If you and your partner did your “homework”, you won’t be doing a lot of lure changing, tying lures or running around the lake trying to find biting bass. If there was a major cold front or other major change like water level drop, you may have to adjust. Still rely on the spots you caught fish in pre-fishing but you may have to flip or go to the next closest dropoff to find the fish you located during practice.
The non boater must respect the boaters preferences, however if you developed a good rapport prior to the tournament, things will go much smoother. The non boater usually has rights to 50% of the front of the boat during a club tournament. In some big tournaments this is not the case. If you want the front, just be courteous and ask. If the boater says no, don’t bring it up any further and do the best you can from the back. A boater that always says no to a non boaters request will often be found out at a later time and will no longer be welcome in that club.
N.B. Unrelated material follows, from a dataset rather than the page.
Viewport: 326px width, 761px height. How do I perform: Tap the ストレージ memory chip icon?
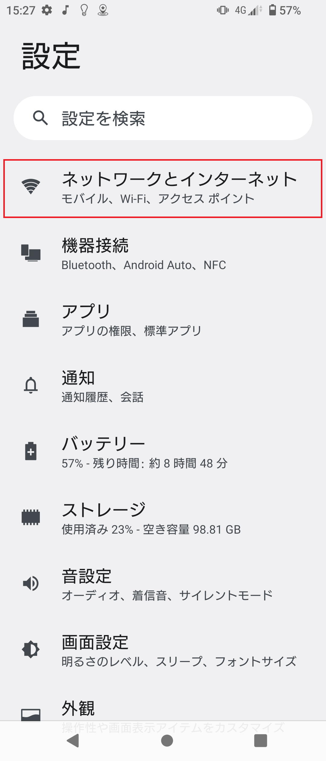31,517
If you are the boater, just remember when you 1st started and how unfair it was when that boater never let you up front. Don’t you remember the club murmurs of a certain individual that constantly backboated his partner, elbows out like a chicken so there was no way a non boater could effectively cast. I guess this is the biggest downside of a draw tournament!
When you catch your 1st fish, quickly measure it, closed mouth on a metal ruler like the “Golden Rule”. Make sure it measures as not only can you be penalized at weigh in but you could get a ticket from the wildlife officer. Close the drain plugs for your livewells if you haven’t already and turn on the aerators. Put the fish in the livewell as soon as possible. When the livewells are full, I like to switch over to recirculate and put my timer on.
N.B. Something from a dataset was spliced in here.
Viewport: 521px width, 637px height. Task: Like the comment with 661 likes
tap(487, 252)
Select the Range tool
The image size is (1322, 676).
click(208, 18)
If you gut hook a fish, I normally leave the hook in it’s stomach and cut of the line. This will do a lot less damage than ripping out the hook.
If you get a limit, I cull by weighing all my fish and using a numbered float system. For example, #1 float = 2.8 pounds, #2= 1.5 pounds, etc.. I record this on a piece of paper. When I get my next fish over the limit, I release the lightest one and place the new weight on the paper for that float number. Hopefully you’ll be doing this all day long, but remember never to have more fish in your livewell than the limit.
Netting fish properly is also very important. The last thing you want to do is to wack the fish in the side or the head and knock off the fish. When your partner has a fish on, quickly reel in your line and get the net. Try to get the net near the water, when the fish approaches, try to net it by submerging the net before the fish and getting it head first. That way the fish is swimming into the net rather than away from it. Never hit your partners line or the side of the fish with the net. Usually your partner will let you know when to net, but you must be ready!
If it is hot, be sure to add ice to your livewells on occasion. Also make sure you use sunscreen.
When it gets close to tournament weigh in time, remind each other of what time it is and how long it’s going to take. Make time adjustments according to weather conditions. A thunderstorm or high winds in the afternoon will likely double or triple the time it took you to get to your spot. Just make sure you adjust for this.
If there is a big line, keep your fish in the livewell so they don’t have to be in un-oxygenated weigh in bag. When the time is close, quickly move your fish into the weigh bags being careful that the fish don’t jump out of your livewells (Hmmm, has this ever happened to me) and into the lake. For the too close for comfort fish, re-measure and if not sure ask the tournament director for a courtesy measure. This will prevent measurement of short fish and a hefty penalty.
If you got the prereqs, you’ve got to try tournament bass fishing because you will really enjoy the competition!